Don’t Be Too Disappointed When Epstein Conspiracies Evaporate

Don’t Be Too Disappointed When Epstein Conspiracies Evaporate

Please allow me to introduce myself,

  I’m a man of wealth and taste.

“Sympathy for the Devil,” The Rolling Stones

 At the expense of being a spoilsport, a modest prediction: When all is said and done, the celebrity fallout from the evidence the FBI seized from sex criminal Jeffrey Epstein’s New York townhouse will prove disappointing to conspiracy theorists of every persuasion.

No Trump, no Clinton, pretty much nobody you’ve ever heard of except in connection with the Miami Herald’s excellent reporting on the case.  But of course  both men are in Epstein’s “little black book.” A social climber like him collects phone numbers the way boys used to collect baseball cards.

It means they attended the same fund-raisers. The end. But donate $10,000 to redecorate the White House, and, yeah, you’ll get invited to a reception there. Until you get arrested. Then you no longer exist.

Perverts can be so naïve.

The source of Epstein’s millions has always been a mystery. Some speculate that he’s been running an extortion racket, photographing wealthy individuals in “honey traps” baited with underage girls, and then pressuring them to invest in offshore financial scams.

Or maybe it’s something as simple as straight-up blackmail. You wouldn’t want your wife, your ex-wife’s lawyer, your board-of-directors, or your friendly hometown newspaper editor to see these photos, now would you?

======

→ What this exercise asks:
[A] Reproduce verbatim the stretch of the Epstein commentary from "The source of" through "now would you?".
[B] Extend the commentary on the Epstein conspiracies, beginning immediately after its final sentence.

→ Material:
======

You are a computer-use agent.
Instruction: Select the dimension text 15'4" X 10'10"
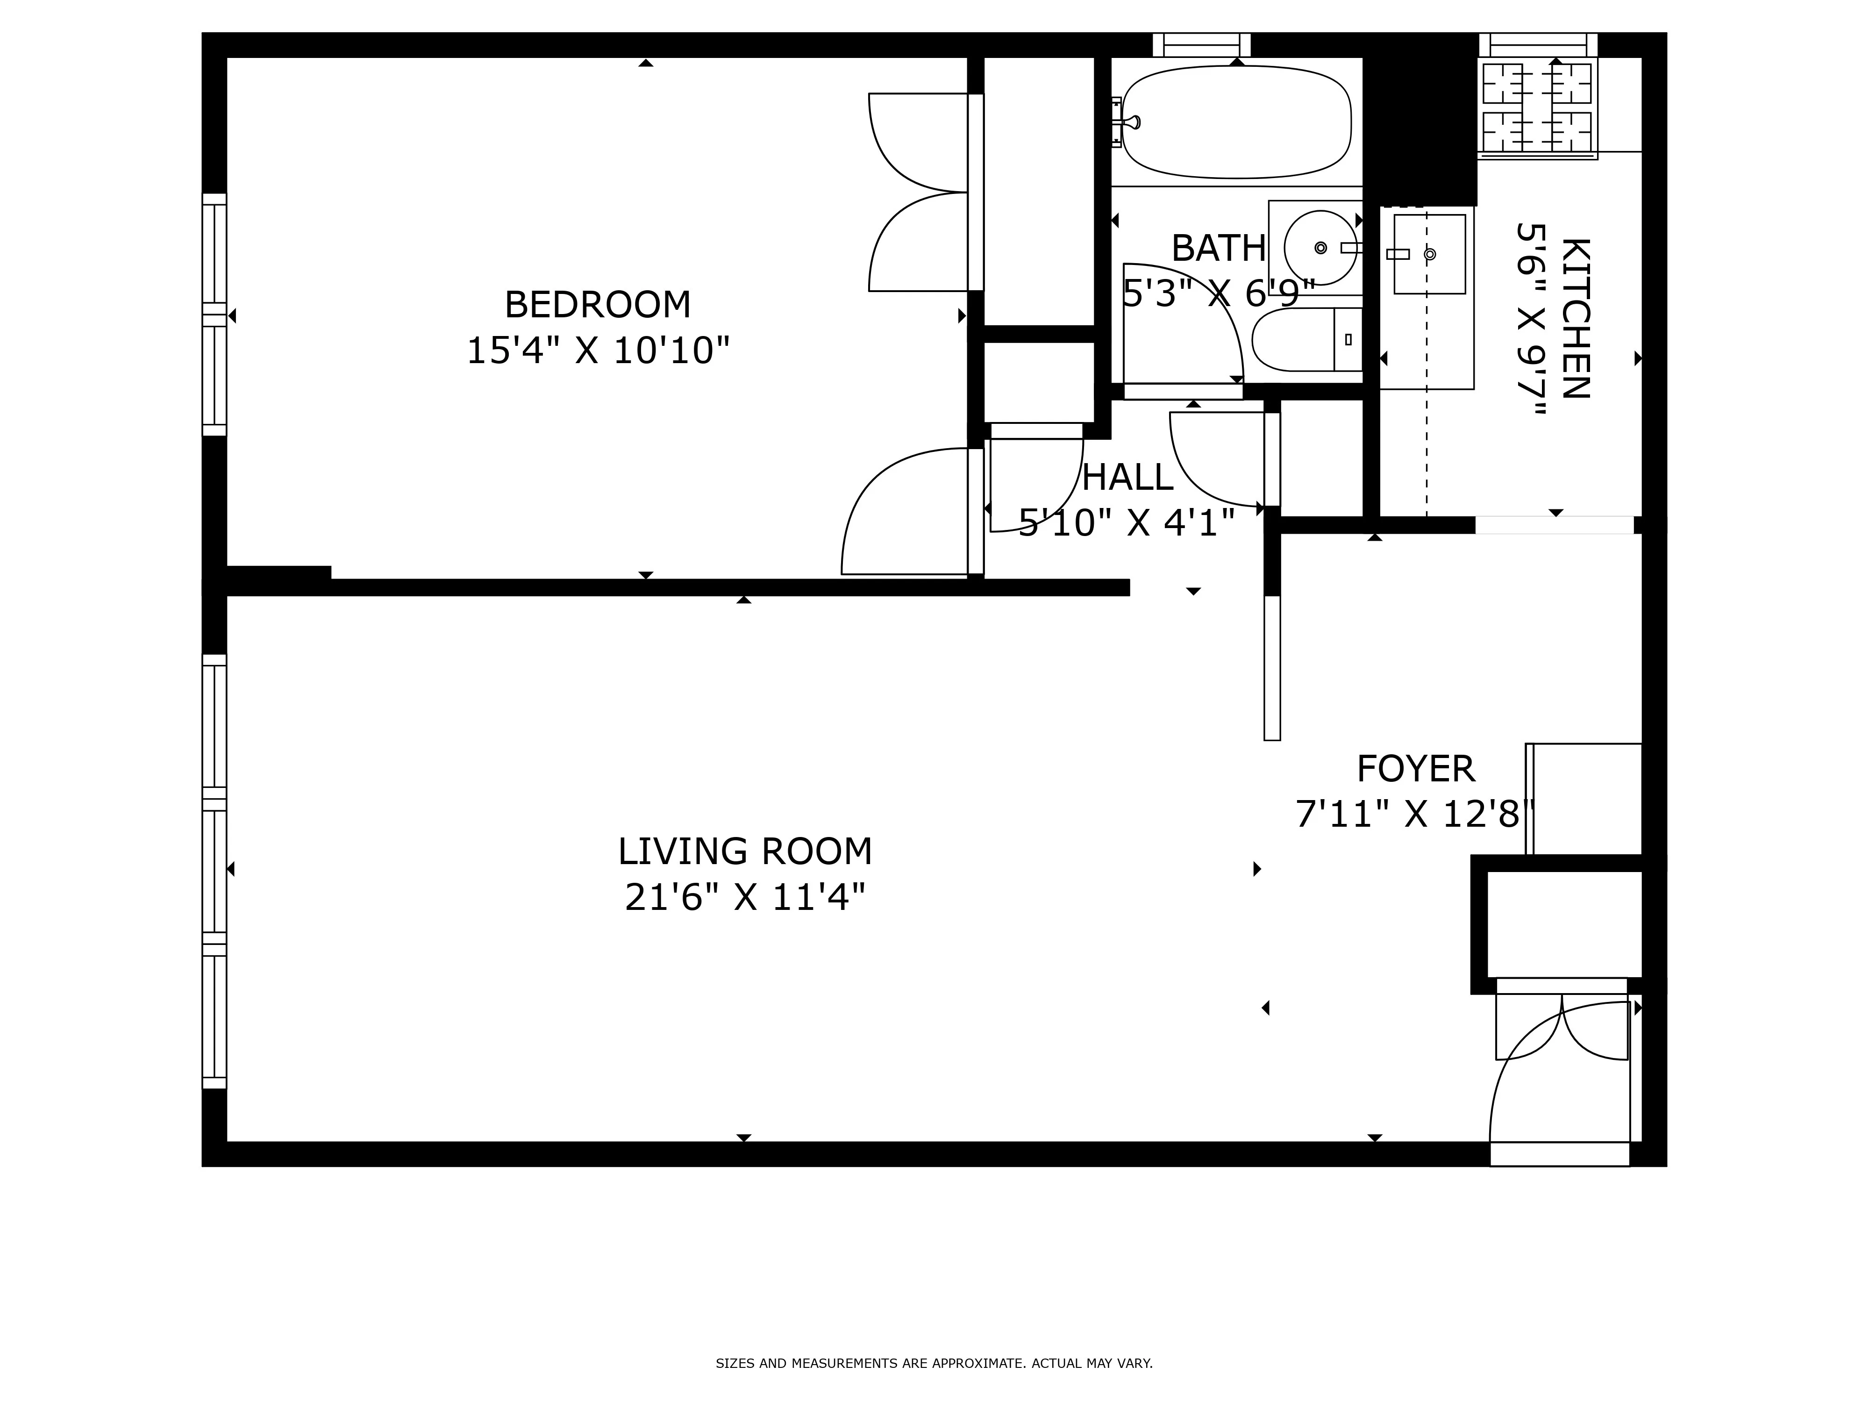(x=597, y=350)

======

→ Answers for the tasks:
[A]
The source of Epstein’s millions has always been a mystery. Some speculate that he’s been running an extortion racket, photographing wealthy individuals in “honey traps” baited with underage girls, and then pressuring them to invest in offshore financial scams.

Or maybe it’s something as simple as straight-up blackmail. You wouldn’t want your wife, your ex-wife’s lawyer, your board-of-directors, or your friendly hometown newspaper editor to see these photos, now would you?

[B]
“For decades,” reports New York magazine, “Epstein has been credulously described as a big-time hedge-fund manager and a billionaire, even though there’s not a lot of evidence that he is either.” Knowledgeable Wall Streeters told the magazine nobody they knew has ever traded with his company. Most leaned toward the blackmail/extortion explanation, although none claimed to know.

Epstein’s longtime relationship with Victoria’s Secret tycoon Leslie H. Wexner has provoked the most speculation. Now 81 and not talking, the Ohio billionaire signed over “power of attorney” to Epstein back in 1991—essentially ceding control of his retail and real estate empire to the mystery man from Brooklyn, utterly mystifying family and friends.

The Times reports that “Wexner authorized him to borrow money on his behalf, to sign his tax returns, to hire people and to make acquisitions. Over the years, Mr. Epstein obtained a New York mansion, a private plane and a luxury estate in Ohio—today valued at roughly $100 million all together–previously owned by Mr. Wexner or his companies.”

The Manhattan townhouse where FBI agents found Epstein’s safe filled with naked photos of teenaged girls once belonged to Wexner. Epstein simply signed the property over to himself.

 Another time, Wexner bought one of his own former properties back from Epstein, who used the proceeds to buy a small island in the U.S. Virgin Islands that became his primary residence. Supposedly, he paid under-aged girls to sit naked around the pool there.

Ah, but regardless of what you may have read on your dentist’s Facebook page, there’s no evidence that either Clinton or Trump has ever been there. After the recent FBI bust, the former president’s office put out a statement: “In 2002 and 2003, President Clinton took a total of four trips on Jeffrey Epstein’s airplane: one to Europe, one to Asia, and two to Africa, which included stops in connection with the work of the Clinton Foundation.” (Each of those trips included several flights, with takeoffs and landings for each city visited plus fuel stops.)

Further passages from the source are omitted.